Screenshot grounding data
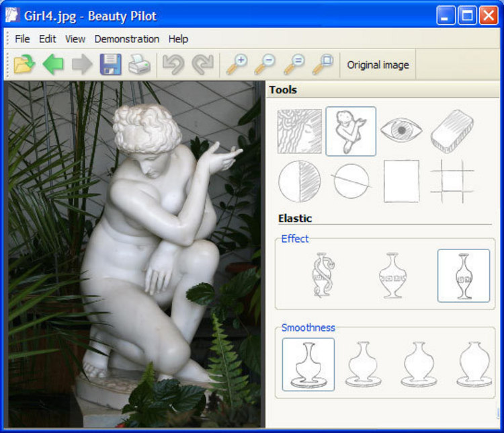Viewport: 504px width, 433px height.
Task: Choose the last Smoothness vase option
Action: tap(474, 364)
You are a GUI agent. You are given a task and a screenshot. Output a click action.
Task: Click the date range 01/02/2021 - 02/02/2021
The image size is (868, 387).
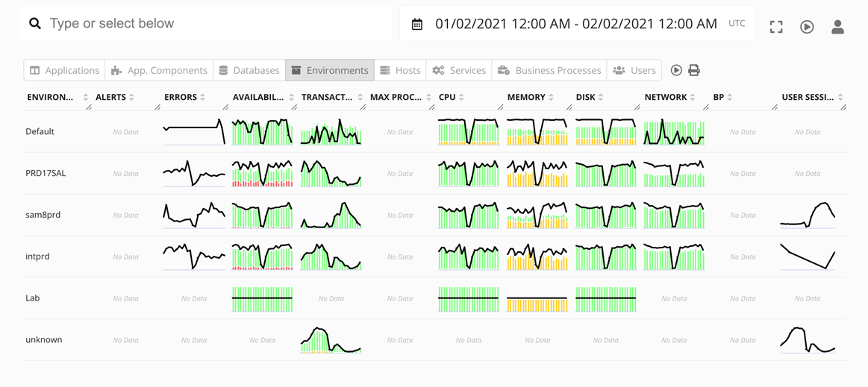(575, 24)
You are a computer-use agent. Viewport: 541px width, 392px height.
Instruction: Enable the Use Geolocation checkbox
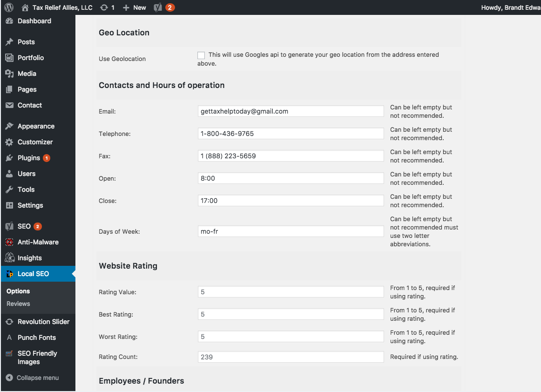click(x=201, y=55)
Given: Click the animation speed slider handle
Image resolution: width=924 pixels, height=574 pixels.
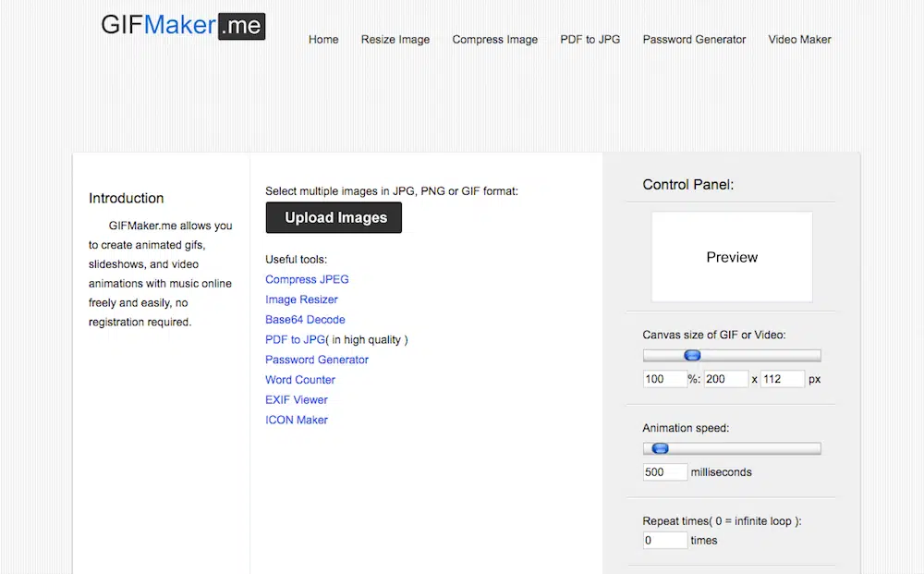Looking at the screenshot, I should [x=660, y=449].
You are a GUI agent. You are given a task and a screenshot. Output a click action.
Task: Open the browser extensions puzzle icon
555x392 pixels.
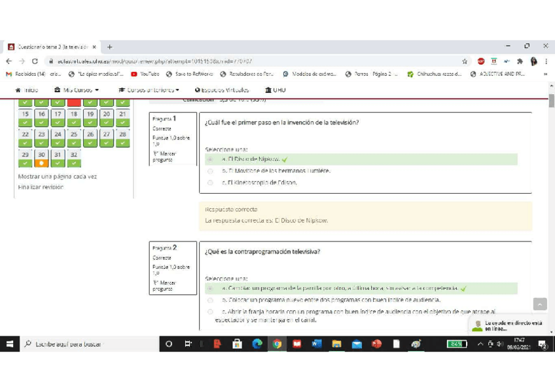point(520,61)
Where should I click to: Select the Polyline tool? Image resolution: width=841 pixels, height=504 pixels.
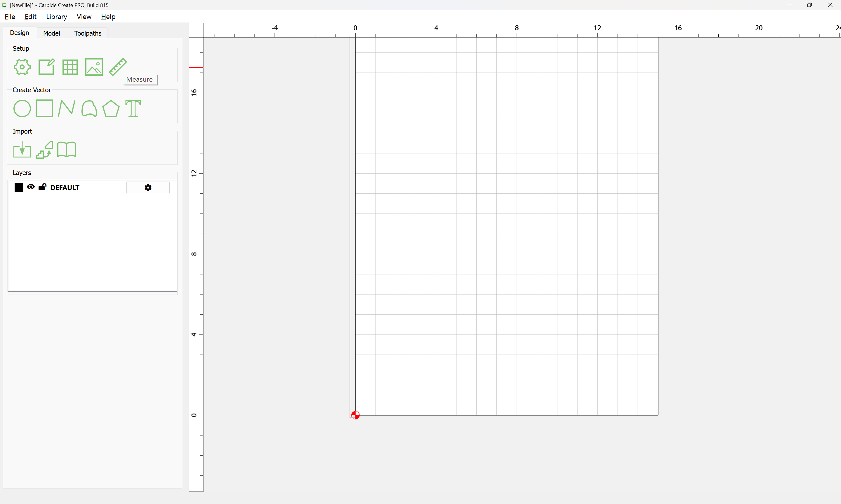(66, 109)
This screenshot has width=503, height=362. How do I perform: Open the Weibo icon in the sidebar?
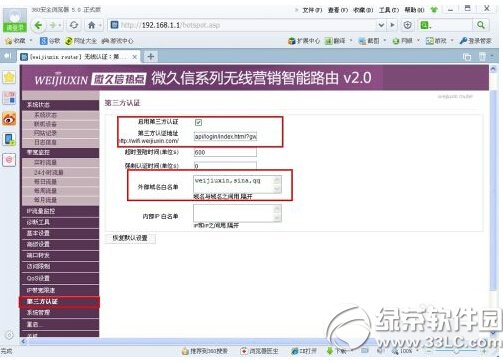pyautogui.click(x=9, y=118)
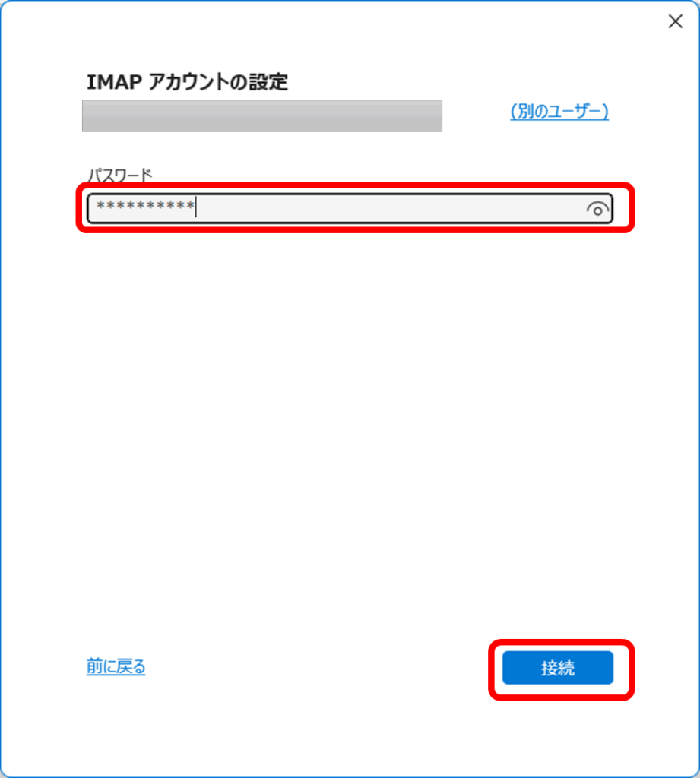This screenshot has height=778, width=700.
Task: Select the account email display bar
Action: tap(262, 115)
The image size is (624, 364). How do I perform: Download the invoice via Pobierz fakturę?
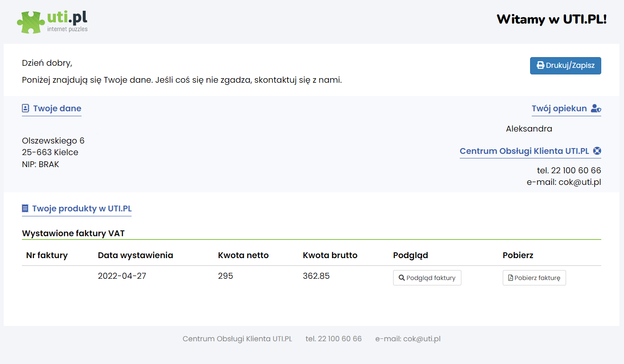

▶ _TASK ITEM_:
Copy exactly the lines from the one containing "This screenshot has width=503, height=362." through the final line of the records above, both included, and leave out any pictures.

▶ _ANSWER FOR THE TASK_:
This screenshot has width=503, height=362. How do I perform: Open the Weibo icon in the sidebar?
pyautogui.click(x=9, y=118)
This screenshot has height=778, width=700.
Task: Select the account email display bar
Action: tap(262, 115)
The image size is (624, 364). How do I perform: Download the invoice via Pobierz fakturę?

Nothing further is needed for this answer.